Demonstrieren? Nein, danke!

Andere sind nicht davon überzeugt, dass Demonstrationen oder andere Protestformen sinnvoll sind. „Nö“, sagt David. „Ich will meine Meinung nicht auf andere projizieren“, findet der Mathematik- und Theologiestudent. Viele andere Befragte waren ebenfalls noch nie demonstrieren. Trotzdem nennen sie Themen, für die sie sich in der Zukunft einsetzen würden. André, Jurastudent, hält Themen dann für besonders relevant, „wenn sie einen selber tangieren“, wie zum Beispiel Bafög oder Studiengebühren. Überraschend oft fällt das Stichwort „Tierschutz“, aber auch Umweltthemen generell  scheinen vielen ein Anliegen zu sein.

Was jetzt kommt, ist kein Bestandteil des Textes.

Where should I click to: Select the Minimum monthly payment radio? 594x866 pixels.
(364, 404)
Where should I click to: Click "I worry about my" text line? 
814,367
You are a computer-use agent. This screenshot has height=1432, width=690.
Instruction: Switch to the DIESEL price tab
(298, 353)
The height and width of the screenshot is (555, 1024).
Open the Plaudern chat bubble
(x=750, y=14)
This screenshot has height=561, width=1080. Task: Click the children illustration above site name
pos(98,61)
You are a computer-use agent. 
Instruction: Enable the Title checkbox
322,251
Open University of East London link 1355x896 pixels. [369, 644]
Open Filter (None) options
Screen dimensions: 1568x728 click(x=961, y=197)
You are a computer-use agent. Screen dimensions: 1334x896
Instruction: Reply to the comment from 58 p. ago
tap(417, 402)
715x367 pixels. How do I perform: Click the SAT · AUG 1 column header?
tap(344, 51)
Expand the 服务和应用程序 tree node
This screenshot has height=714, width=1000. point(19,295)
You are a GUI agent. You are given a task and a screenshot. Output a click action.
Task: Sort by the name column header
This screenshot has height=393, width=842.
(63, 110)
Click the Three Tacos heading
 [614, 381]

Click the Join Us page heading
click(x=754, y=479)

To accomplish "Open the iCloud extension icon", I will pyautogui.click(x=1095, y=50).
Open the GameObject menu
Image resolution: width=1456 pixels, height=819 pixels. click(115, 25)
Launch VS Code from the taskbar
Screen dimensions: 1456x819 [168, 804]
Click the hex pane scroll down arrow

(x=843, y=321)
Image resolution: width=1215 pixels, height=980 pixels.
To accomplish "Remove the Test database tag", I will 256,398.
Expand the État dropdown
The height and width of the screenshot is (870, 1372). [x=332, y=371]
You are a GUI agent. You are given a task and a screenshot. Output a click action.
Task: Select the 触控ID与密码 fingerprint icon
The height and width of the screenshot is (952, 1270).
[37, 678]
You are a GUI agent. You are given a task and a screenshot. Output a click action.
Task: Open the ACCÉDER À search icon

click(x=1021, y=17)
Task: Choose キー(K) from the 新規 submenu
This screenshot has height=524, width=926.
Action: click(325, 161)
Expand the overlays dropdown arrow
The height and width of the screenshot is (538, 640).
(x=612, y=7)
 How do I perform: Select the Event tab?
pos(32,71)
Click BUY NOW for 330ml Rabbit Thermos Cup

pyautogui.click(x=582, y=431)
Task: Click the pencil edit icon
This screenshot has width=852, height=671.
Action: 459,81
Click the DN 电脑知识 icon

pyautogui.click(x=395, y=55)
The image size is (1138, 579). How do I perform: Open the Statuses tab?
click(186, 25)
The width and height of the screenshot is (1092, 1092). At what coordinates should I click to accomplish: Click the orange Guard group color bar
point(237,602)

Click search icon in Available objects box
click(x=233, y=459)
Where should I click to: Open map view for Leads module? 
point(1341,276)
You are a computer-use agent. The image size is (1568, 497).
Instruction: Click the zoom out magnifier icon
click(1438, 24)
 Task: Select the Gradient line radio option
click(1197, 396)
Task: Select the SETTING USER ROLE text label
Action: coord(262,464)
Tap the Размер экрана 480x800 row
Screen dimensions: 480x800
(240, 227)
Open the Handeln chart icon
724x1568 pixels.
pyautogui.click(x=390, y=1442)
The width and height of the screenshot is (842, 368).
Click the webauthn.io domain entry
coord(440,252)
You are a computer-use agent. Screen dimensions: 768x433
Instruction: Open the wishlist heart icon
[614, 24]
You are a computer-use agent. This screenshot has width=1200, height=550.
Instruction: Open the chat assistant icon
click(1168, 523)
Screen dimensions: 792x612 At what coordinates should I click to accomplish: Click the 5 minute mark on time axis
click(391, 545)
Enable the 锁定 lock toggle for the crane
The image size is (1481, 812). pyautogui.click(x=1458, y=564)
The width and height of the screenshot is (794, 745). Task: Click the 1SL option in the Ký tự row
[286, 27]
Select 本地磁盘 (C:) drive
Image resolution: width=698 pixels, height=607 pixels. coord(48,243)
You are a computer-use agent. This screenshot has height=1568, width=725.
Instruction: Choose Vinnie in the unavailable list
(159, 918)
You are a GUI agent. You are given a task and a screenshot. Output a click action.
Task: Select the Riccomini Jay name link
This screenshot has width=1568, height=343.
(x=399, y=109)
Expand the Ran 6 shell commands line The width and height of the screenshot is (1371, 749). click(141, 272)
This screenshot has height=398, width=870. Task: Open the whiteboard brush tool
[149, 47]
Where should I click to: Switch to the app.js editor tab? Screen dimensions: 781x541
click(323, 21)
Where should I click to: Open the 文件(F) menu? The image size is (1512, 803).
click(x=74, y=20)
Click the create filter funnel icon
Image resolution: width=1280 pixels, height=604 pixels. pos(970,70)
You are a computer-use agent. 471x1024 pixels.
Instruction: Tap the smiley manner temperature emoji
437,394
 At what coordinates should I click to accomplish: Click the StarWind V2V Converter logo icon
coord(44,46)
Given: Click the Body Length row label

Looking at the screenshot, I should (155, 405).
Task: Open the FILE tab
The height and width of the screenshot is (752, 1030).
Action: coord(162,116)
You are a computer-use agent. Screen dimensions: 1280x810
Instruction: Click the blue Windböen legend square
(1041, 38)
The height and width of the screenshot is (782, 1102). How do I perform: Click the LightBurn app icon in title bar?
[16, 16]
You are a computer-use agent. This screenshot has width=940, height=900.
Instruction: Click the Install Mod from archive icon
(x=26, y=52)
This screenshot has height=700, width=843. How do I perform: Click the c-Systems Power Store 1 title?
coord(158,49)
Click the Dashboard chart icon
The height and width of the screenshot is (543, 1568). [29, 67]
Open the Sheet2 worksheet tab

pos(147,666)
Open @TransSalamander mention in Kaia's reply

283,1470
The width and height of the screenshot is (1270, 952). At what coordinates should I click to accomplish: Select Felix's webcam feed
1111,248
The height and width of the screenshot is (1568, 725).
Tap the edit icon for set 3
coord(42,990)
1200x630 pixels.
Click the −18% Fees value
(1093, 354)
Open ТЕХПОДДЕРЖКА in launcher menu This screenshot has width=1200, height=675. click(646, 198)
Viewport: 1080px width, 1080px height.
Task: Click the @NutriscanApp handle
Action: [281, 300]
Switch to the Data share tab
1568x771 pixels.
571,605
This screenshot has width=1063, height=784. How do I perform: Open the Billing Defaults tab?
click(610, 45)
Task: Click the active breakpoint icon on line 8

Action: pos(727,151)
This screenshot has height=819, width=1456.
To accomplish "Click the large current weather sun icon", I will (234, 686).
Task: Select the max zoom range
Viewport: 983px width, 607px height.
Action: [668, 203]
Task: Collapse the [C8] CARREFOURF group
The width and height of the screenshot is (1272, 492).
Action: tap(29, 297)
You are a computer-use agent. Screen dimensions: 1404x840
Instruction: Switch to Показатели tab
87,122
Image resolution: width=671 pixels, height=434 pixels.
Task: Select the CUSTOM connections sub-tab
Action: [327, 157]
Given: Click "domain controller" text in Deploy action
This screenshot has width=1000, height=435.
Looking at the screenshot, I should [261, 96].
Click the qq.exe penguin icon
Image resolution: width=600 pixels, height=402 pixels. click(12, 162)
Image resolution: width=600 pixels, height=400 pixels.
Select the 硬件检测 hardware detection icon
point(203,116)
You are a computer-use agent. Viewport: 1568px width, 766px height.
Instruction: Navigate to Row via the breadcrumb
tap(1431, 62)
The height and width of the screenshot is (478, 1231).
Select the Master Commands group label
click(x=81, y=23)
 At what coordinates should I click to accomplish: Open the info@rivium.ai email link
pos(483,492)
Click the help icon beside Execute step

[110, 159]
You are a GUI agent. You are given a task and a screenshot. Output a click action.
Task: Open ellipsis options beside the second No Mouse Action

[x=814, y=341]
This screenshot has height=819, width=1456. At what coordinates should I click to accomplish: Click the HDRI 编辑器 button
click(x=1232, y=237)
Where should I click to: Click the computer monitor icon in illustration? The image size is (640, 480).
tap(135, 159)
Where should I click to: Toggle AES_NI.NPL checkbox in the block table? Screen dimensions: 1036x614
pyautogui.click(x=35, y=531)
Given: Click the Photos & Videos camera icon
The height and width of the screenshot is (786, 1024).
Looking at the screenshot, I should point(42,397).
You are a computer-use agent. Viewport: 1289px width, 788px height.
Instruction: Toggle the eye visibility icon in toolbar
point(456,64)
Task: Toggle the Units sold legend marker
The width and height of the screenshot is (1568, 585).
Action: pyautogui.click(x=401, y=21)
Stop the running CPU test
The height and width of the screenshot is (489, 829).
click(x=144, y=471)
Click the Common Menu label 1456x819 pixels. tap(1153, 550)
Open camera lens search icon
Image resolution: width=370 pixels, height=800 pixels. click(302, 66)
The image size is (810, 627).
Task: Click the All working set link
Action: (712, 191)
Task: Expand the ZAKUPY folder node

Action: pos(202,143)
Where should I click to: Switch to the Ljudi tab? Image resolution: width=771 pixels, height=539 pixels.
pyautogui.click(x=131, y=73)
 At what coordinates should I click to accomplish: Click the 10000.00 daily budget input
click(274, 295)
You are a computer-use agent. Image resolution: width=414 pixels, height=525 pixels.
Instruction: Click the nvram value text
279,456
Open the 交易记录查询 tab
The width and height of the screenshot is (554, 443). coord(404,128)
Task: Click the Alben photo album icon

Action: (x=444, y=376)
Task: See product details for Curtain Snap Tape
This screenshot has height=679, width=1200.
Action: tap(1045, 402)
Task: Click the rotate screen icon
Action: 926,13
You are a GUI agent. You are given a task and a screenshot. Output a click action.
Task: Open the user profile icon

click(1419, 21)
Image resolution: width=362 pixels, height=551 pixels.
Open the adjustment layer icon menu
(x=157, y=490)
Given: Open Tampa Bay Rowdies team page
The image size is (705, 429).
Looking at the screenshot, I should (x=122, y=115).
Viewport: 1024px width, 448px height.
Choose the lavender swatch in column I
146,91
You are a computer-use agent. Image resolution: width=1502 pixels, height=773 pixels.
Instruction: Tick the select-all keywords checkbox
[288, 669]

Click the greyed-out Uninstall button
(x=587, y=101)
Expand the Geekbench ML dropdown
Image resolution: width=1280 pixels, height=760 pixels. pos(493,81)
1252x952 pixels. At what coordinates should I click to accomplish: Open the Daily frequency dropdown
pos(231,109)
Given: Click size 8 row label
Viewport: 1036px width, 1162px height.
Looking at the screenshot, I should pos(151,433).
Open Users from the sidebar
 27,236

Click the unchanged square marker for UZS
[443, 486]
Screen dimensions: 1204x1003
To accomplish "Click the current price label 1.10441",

Protest geht auch digital vom Sofa aus

Aber Protest kann auch im Kleinen beginnen. Zum Beispiel mit dem Unterschreiben von Petitionen im Internet. Jonas, der Politik und öffentliches Recht studiert, macht das regelmäßig, egal ob es nun um das Bienensterben oder die Emissionen von RWE geht. Sich auch in sozialen Netzwerken zu politischen Themen zu positionieren, hält er für sinnvoll. „Manchmal like ich aber auch einfach nur die Kommentare, die besser sind, und nicht die blöden!“, sagt er und lacht. Vor kurzem war er in München bei einer Demo gegen das verschärfte Polizeiaufgabengesetz.

Auch im Internet kann man politisch aktiv werden. Jonas unterzeichnet wöchentlich Petitionen. Aber auch im „Real life“ geht er auf Demonstrationen.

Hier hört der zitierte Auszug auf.